[Tasks and exercises]:
1) According to the passage on oxygen-breathing metal oxides, which metal oxide did the researchers deposit as a layer on a substrate?
2) Continue the passage on oxygen-breathing metal oxides from its last sentence.

[Source text]:
For high-temperature mechanical components, the researchers argue, these expansions and contractions are not a troublesome side effect, but a potentially helpful phenomenon. By coupling these metal oxides with more rigid materials, it is possible to create actuators which are forced to bend when the oxide expands and contracts.
According to Professor Krystyn Van Vliet, professor of materials science and engineering at MIT, a probe-based measurement system for high-temperature conditions that she and her colleagues developed made the finding possible. The system was used to measure how oxygen cycled in and out of the metal oxide.
To make the measurements, the researchers deposited a layer of metal oxide - praseodymium-doped cerium oxide – on a substrate, and observed the flow of oxygen using their own detection system.
“These materials are special because they ‘breathe’ oxygen in and out, and change volume, and that causes the substrate to bend,” said Professor Van Vliet.

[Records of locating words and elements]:
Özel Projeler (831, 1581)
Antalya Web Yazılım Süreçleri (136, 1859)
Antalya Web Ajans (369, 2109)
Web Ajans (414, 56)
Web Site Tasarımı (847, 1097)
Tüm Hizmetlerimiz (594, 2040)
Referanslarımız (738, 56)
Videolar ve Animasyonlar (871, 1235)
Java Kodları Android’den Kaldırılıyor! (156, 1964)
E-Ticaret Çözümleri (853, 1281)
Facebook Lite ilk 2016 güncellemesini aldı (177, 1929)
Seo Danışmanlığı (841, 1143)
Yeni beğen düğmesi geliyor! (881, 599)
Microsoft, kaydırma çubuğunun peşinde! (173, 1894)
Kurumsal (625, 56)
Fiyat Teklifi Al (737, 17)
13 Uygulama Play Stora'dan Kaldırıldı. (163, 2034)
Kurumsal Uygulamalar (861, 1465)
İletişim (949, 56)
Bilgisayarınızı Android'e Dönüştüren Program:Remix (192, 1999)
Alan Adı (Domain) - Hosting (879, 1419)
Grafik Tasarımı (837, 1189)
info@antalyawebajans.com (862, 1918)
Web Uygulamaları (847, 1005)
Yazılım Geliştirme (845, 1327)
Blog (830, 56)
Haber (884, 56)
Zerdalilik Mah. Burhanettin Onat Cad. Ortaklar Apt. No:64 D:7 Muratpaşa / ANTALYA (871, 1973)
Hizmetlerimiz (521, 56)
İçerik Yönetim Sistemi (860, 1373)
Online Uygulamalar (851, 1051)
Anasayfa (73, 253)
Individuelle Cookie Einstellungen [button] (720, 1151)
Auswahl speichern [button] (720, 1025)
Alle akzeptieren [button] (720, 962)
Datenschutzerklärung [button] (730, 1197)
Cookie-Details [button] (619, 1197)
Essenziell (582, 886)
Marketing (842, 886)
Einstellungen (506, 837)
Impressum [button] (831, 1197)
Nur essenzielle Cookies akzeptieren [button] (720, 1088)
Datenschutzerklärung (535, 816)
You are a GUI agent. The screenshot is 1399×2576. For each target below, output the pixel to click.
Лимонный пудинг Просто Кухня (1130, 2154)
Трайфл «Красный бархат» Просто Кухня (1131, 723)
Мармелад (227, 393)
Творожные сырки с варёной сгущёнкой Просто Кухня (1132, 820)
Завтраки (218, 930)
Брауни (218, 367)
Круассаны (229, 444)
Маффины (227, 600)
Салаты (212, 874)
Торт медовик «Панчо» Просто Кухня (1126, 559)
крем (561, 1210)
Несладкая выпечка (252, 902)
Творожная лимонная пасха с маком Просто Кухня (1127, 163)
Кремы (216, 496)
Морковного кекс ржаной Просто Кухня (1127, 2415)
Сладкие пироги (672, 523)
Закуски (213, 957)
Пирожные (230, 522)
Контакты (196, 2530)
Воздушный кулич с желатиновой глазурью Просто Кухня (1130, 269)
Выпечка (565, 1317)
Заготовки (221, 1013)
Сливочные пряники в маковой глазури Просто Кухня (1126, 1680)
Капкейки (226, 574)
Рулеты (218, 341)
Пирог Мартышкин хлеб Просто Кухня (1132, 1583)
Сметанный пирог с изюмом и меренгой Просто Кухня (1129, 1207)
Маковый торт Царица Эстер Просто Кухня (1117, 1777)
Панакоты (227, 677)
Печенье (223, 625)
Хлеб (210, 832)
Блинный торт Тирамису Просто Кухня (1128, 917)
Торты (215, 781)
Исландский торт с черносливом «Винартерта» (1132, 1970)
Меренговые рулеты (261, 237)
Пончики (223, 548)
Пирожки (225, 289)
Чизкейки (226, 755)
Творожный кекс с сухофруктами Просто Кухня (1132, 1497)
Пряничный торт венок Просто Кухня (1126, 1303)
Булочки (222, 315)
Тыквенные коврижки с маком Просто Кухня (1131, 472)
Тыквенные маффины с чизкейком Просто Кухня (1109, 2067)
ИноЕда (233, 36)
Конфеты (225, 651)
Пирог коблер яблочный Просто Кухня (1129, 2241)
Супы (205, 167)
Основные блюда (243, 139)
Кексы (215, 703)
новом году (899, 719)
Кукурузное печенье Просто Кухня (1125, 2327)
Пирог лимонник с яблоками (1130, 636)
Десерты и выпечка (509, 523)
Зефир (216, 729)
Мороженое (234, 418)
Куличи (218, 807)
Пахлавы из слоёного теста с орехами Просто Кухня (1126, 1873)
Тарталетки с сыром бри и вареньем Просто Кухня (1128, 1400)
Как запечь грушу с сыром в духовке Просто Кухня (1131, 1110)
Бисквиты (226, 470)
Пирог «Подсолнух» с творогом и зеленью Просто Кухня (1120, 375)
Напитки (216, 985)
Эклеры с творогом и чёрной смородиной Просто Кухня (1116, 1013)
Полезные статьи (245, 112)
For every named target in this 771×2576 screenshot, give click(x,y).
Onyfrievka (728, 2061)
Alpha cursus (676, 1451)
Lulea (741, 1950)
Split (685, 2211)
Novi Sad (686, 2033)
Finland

[Expected outputs]:
1) Praseodymium-doped cerium oxide.

2)
While they demonstrated the process using one particular metal oxide, the researchers say the findings could apply to a variety of other material. They report their findings in Nature Materials.
Typically, materials used to create motion by applying electricity, such as piezoelectric devices (used in surgical equipment, weapons, instruments, power supply and many other areas) do not work well at high temperatures. The new system developed by MIT researchers could be used to open up a new area of sensors and actuators which function above 500°C.
These devices could be used by maintenance robots in nuclear reactors and to open and close valves in other intensely hot environments, the researchers suggest.